I try to explain to them that those comparisons are "apple-to-oranges" because it's a different day, different lane condition, and different environment.
Somehow, they can't understand so they continue to practice their bowling only thinking about their score rather than working on their game.
We all have to practice to become better bowlers.
Are you the type that only cares about how high your practice score is or are you the type that ignores the score and works on improving the fundamentals of your game?
If you're the latter, than this article may be of interest to you.
There are, no doubt, many different practice routines out there. Over the years, I've picked up a few that I use at various times when I practice.
The first and foremost thing you have to get in your mind is to never, ever worry about your score when you're practicing.
Here a “Choc-List” of routines I use from time-to-time:
1) Bowl using only your spare ball. This forces you to try a different and tighter line or angle to the pocket. This practice routine improves your overall game and in particular, your armswing and targeting accuracy. Moreover, what happens if you get into a situation where you only have your spare ball to bowl with?

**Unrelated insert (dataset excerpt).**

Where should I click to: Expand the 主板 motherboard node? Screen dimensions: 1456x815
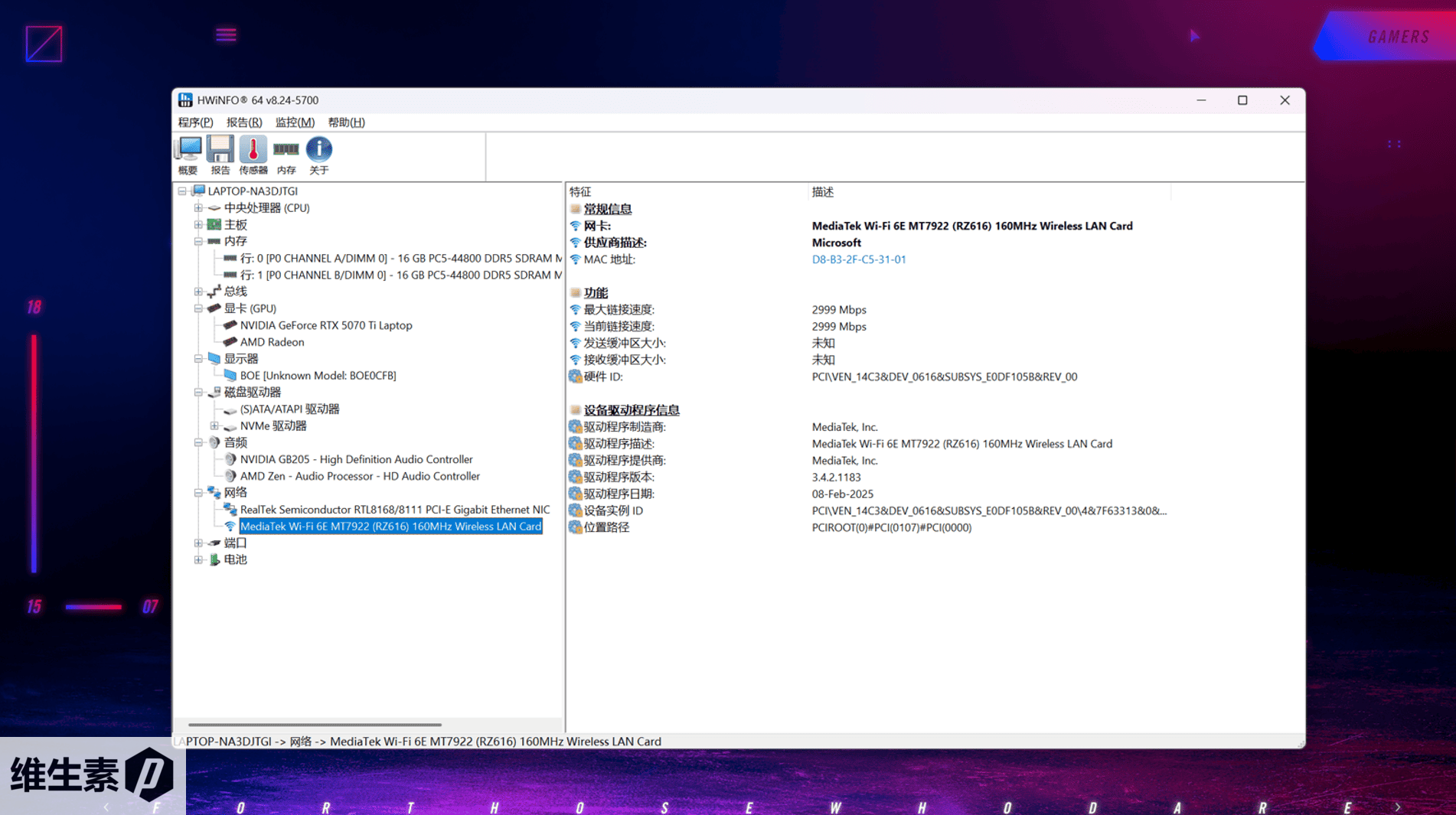198,225
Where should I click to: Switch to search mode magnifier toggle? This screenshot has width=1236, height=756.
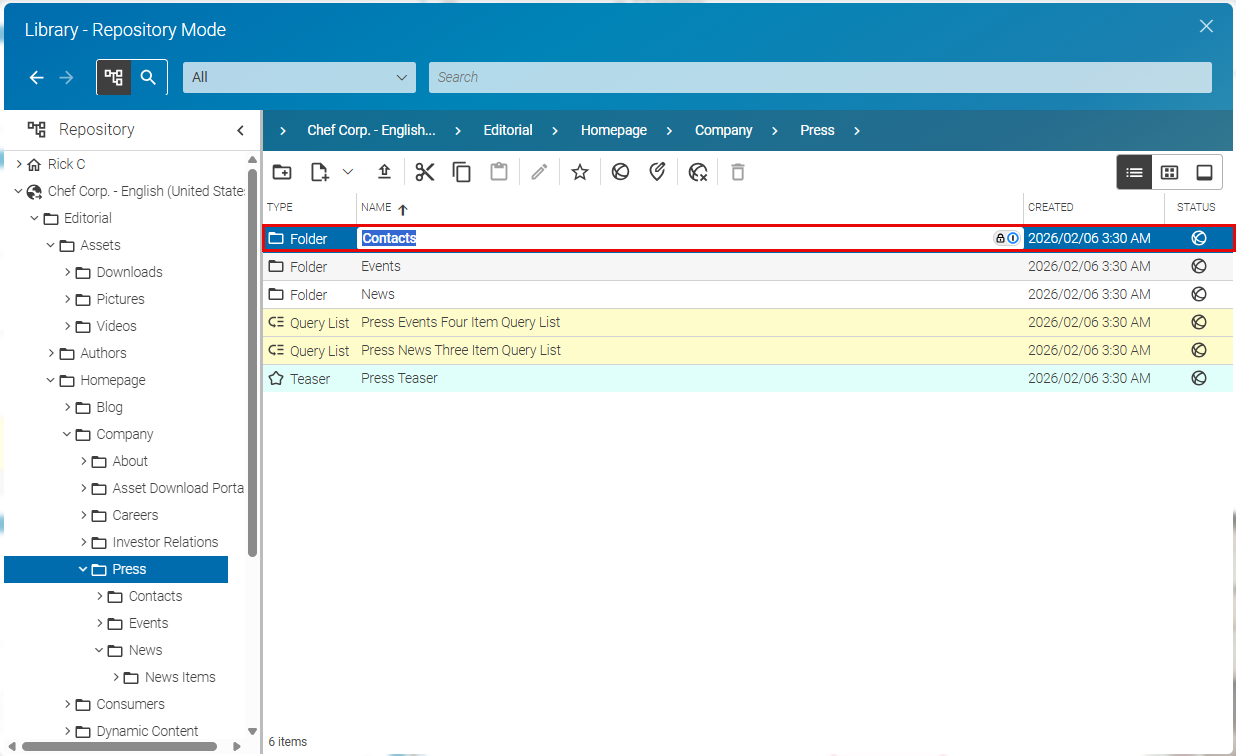(149, 77)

2) Bowl using a different target (mark) in each frame. Do this exercise as follows: 1st frame, 1st arrow (five board); 2nd frame, 2nd arrow (10 board); 3rd frame, 3rd arrow (15 board); 4th frame, 4th arrow (20 board); 5th frame, 5th arrow (25 board). From the 6th frame on, reverse the steps starting with the 25 board. This will force you to think about how your ball normally breaks and how you have to adjust your shot to the pocket in order to accommodate the different angles.

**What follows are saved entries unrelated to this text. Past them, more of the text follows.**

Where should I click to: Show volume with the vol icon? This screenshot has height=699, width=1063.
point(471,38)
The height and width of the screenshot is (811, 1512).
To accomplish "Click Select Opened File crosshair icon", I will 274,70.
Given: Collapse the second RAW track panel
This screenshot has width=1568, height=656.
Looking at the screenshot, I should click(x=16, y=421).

3) Bowl to practice the 10 pin spare. Here are two methods - a) shoot every shot only at the 10 pin until you can pick it off cleanly without hitting any other pins in the rack; and, b) aim at the 10 pin on your first ball and pick up what's left with your second ball.
4) Use a different ball for each throw. I set my four balls on the ball rack in no particular order. Always picking up the last ball in line, I just keep going until the 10 frames are completed or I choose to stop. This gives you a pretty good workout because, again, you're having to concentrate and focus on making your shot for the ball you picked up.
Use your imagination and make up some more, useful routines to keep your mind off the score.
Remember that improving and sharpening your bowling skills are what's important.